7 January 2011
This winter a quarter of people living with cancer (24%) have had to, or expect to have to, wear their coats or other outdoor clothing indoors to keep their fuel bills down, and one in five (19%) have or will have to stay in bed to keep warm.
Even more worrying is that one in fourteen (7%) have already got, or expect to get into debt so they can pay their fuel bills.
The shocking new research by leading cancer charity Macmillan Cancer Support comes as it calls for terminally ill cancer patients to be given help to pay their fuel bills via the Government’s new Warm Home Discount scheme.
Macmillan is urging the Government to include terminally ill cancer patients in the core group who will automatically receive an energy rebate to avoid the stress and difficulties involved in them having to apply for it.
The public also back the call, with nine out of ten people (89%) agreeing that vulnerable cancer patients should be supported through the scheme.
Ciarán Devane, Chief Executive at Macmillan Cancer Support says;
‘Paying fuel bills is one of the biggest worries for cancer patients. It’s unacceptable that in today’s society cancer patients, who feel the cold more and spend long periods of time at home, are still freezing but are too scared to put the heating on because of rising fuel bills.
‘We want the Government to help the most vulnerable cancer patients, such as people who are terminally ill, by ensuring they qualify for the Warm Home Discount that energy companies will have to provide from April next year.
‘With energy prices set to rise and freezing temperatures across the country it’s more important than ever that vulnerable cancer patients are given extra help to pay their fuel bills.’
Heidi, 37, from Cheshire, who has been diagnosed with terminal breast cancer says:
‘My immune system is so weakened but I can’t afford to keep warm all the time. I’m always in debt and behind payments for my energy bills. It makes me panic. I have to cover myself in blankets and hot water bottles to help keep my joints warm.
‘I wish the government would realise that it’s not just the old who get cancer and suffer the cold.’
For further information, please contact:
Rebecca Openshaw, Macmillan Cancer Support
Tel: 0207 840 4699 (Out of hours 07801 307 068)
Notes to editors:
YouGov online survey of 1,799 UK adults living with cancer. Fieldwork took place 9-20th December 2010. Survey results are unweighted.
GFK NOP telephone survey of 962 UK adults aged 16+. Fieldwork took place 17-19th December 2010. Survey results have been weighted to reflect the UK population profile.
On 2nd December, the Government launched a consultation to seek views proposals for the Warm Home Discount scheme. The consultation will close on 14th January. This covers England, Scotland and Wales.
Macmillan Cancer Support wants the Government to include terminally ill cancer patients in the ‘core group’ who will receive the rebate automatically to avoid the stress and difficulties involved in people with a terminal illness applying for support.

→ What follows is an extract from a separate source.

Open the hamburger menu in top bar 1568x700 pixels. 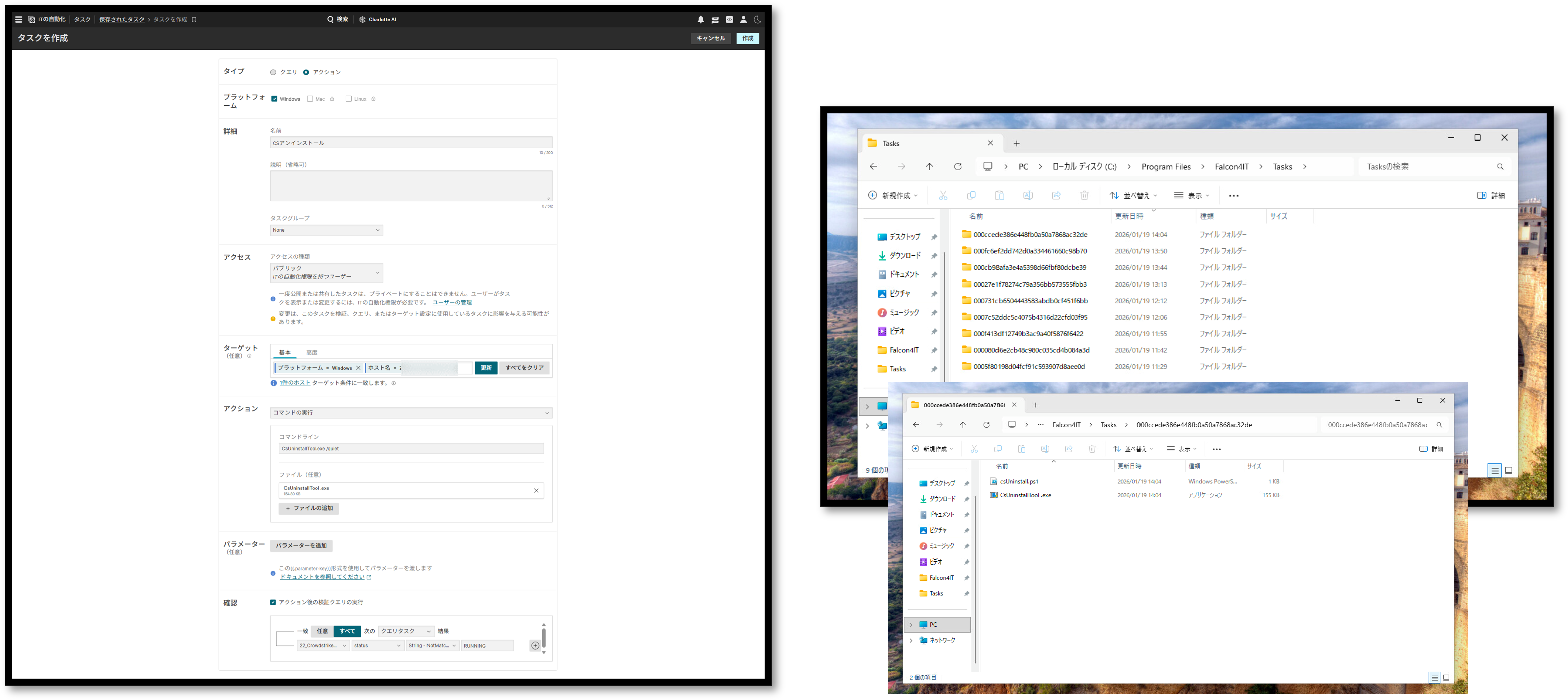(18, 20)
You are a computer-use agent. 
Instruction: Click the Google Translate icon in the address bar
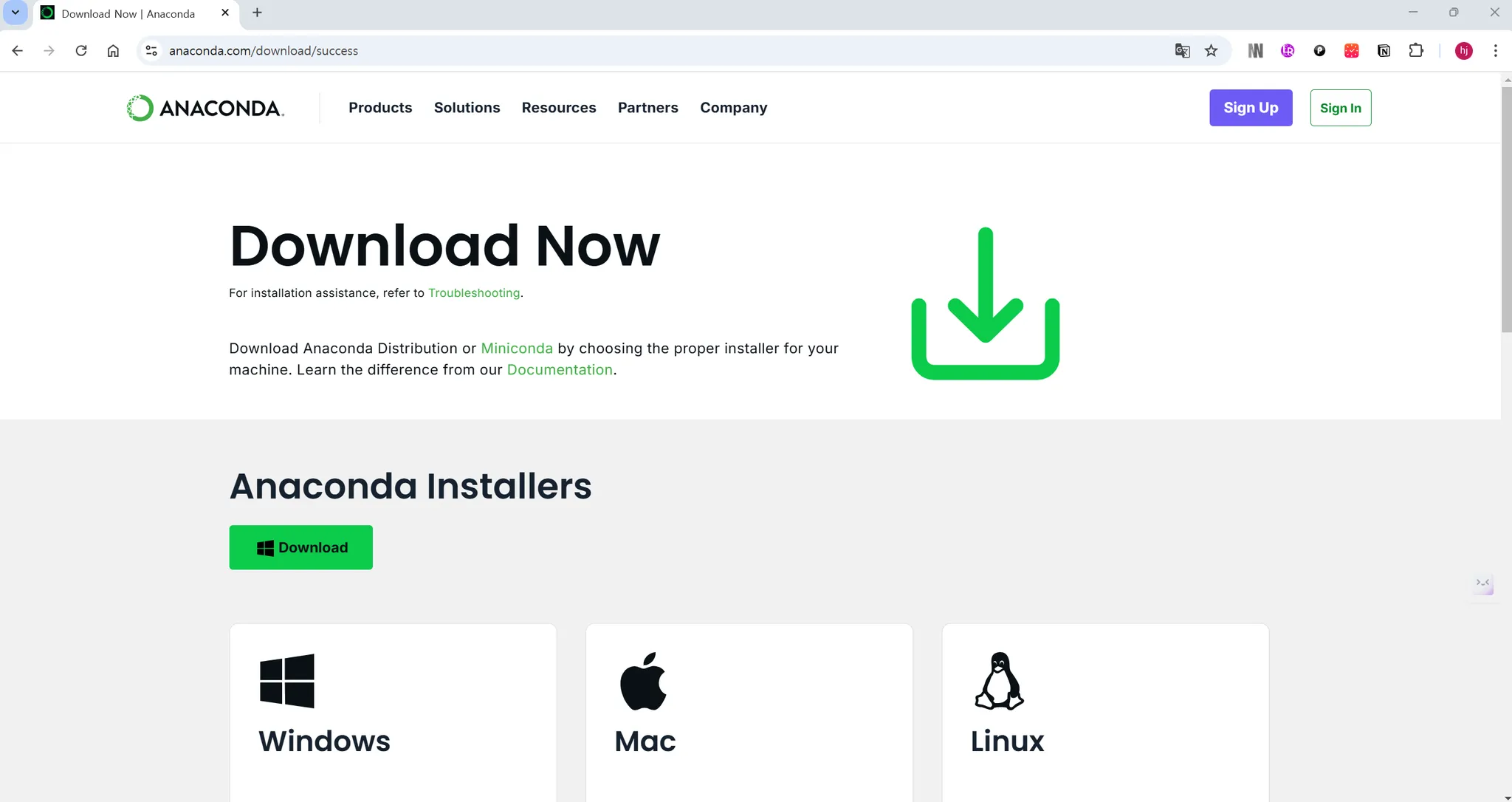[1182, 50]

The Warm Home Discount (previously Mandatory Social Price Support Scheme) will from April 2011 require the six biggest energy providers in England, Wales and Scotland to provide a rebate to certain customers who are identified as being vulnerable to fuel poverty.
The scheme will replace energy provider’s existing voluntary social support schemes and will run until 2014/15. In year one the scheme will be worth £250m, which will increase to £310m by year four.
The Government has failed to meet its target to end fuel poverty in all vulnerable households in England by 2010 and it’s likely they won’t reach their second target of 2016. Before the end of the year, it will initiate an independent review of the fuel poverty target and definition.
How people with cancer affected by fuel poverty?
Cancer patients have high fuel bills because they’re likely to feel the cold more and spend more time at home during treatment or recovery. This increase in bills comes at a time when their household income has usually dropped because they’re not working. The groups of cancer patients who are particularly vulnerable to fuel poverty are people who are terminally ill, undergoing treatment or are receiving certain benefits eg Housing Benefit or Council Tax Benefit.
Professionals tell us there is a link between feeling cold and mental wellbeing and that feeling cold can strongly affect a cancer patient’s recovery.
About Macmillan Cancer Support
Macmillan Cancer Support improves the lives of people affected by cancer, providing practical, medical, emotional and financial support. Working alongside people affected by cancer, Macmillan works to improve cancer care.